- Data entries
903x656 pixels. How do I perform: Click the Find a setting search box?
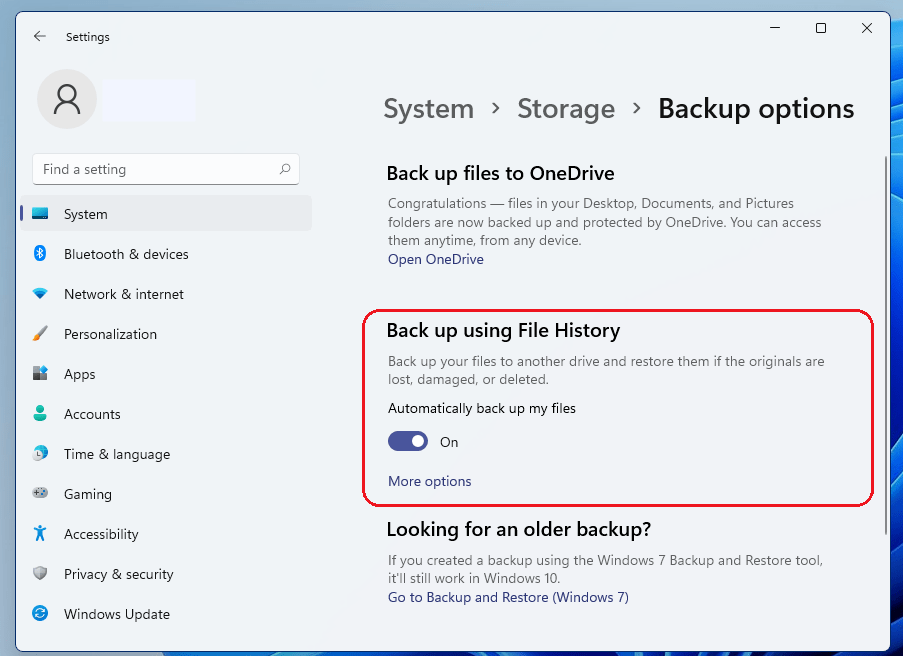point(155,169)
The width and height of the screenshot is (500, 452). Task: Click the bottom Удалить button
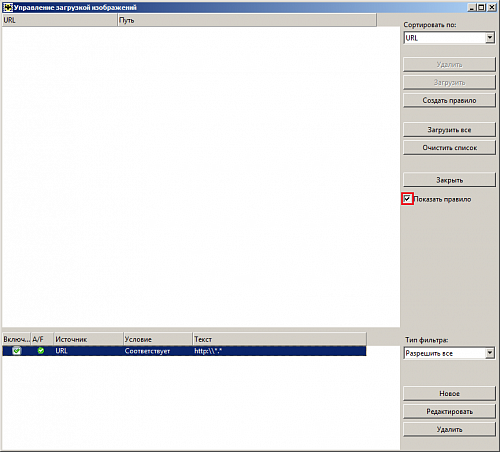[x=449, y=430]
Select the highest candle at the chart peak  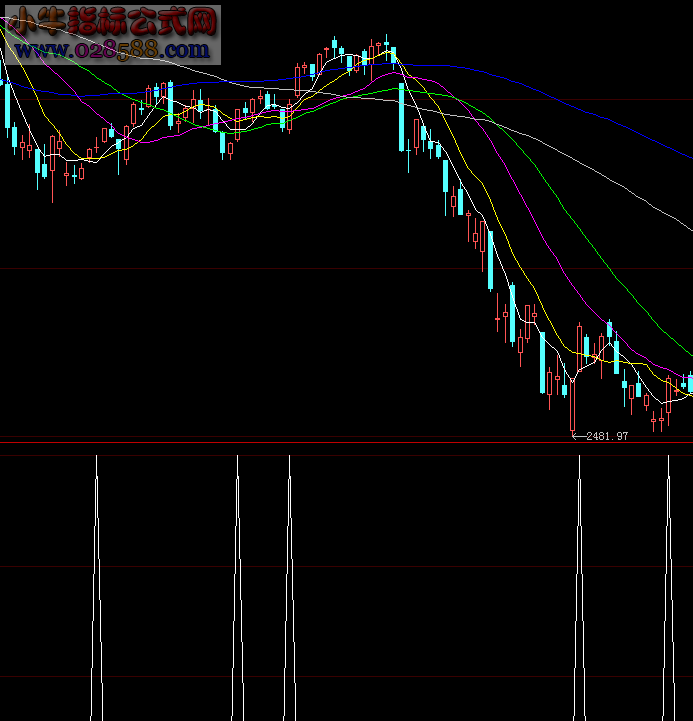pyautogui.click(x=392, y=53)
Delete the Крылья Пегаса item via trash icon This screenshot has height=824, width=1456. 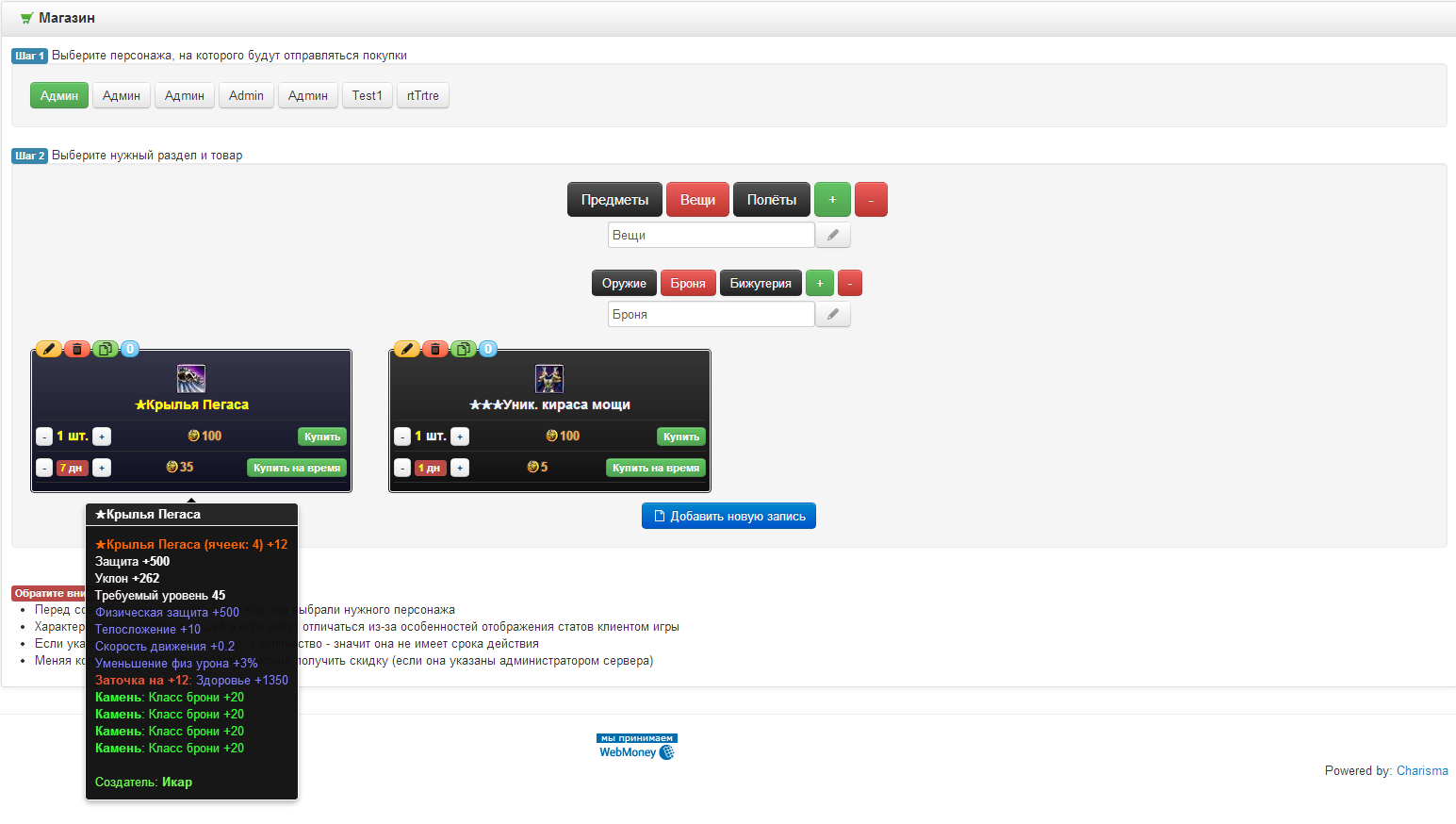tap(77, 349)
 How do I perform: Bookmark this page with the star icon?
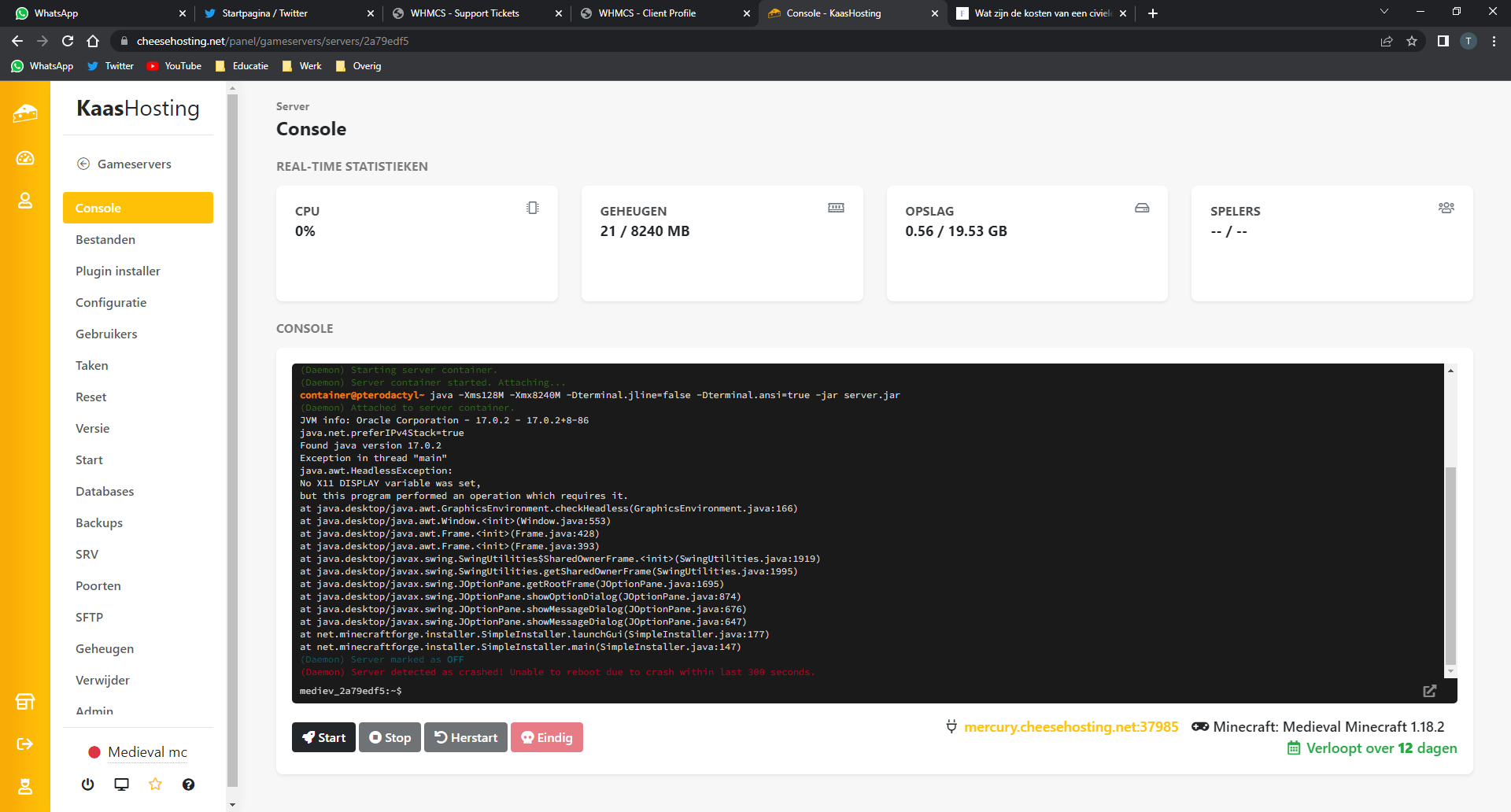coord(1412,41)
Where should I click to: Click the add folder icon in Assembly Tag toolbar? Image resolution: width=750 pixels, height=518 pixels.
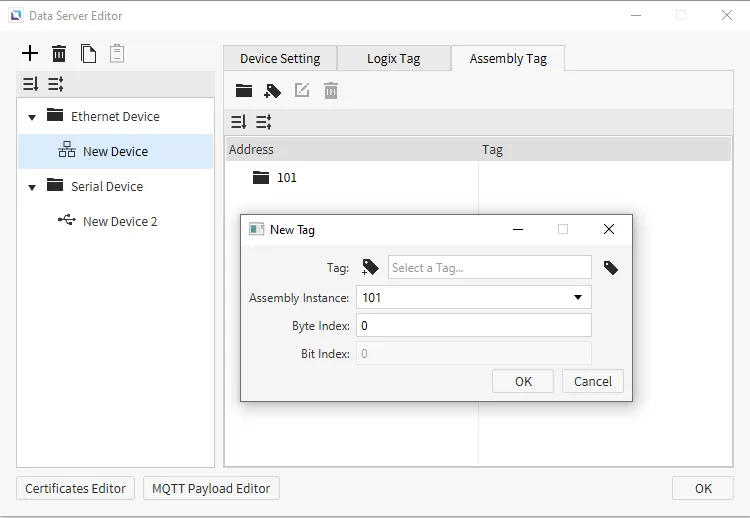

- EXERCISE INSTRUCTIONS
Where the line with "How do I perform: Bookmark" appears in the entries above, begin there and restate every line to the end word for word, minus the pictures.

- THE COMPLETED TASK
 How do I perform: Bookmark this page with the star icon?
coord(1412,41)
Where should I click to: Click the add folder icon in Assembly Tag toolbar? Image resolution: width=750 pixels, height=518 pixels.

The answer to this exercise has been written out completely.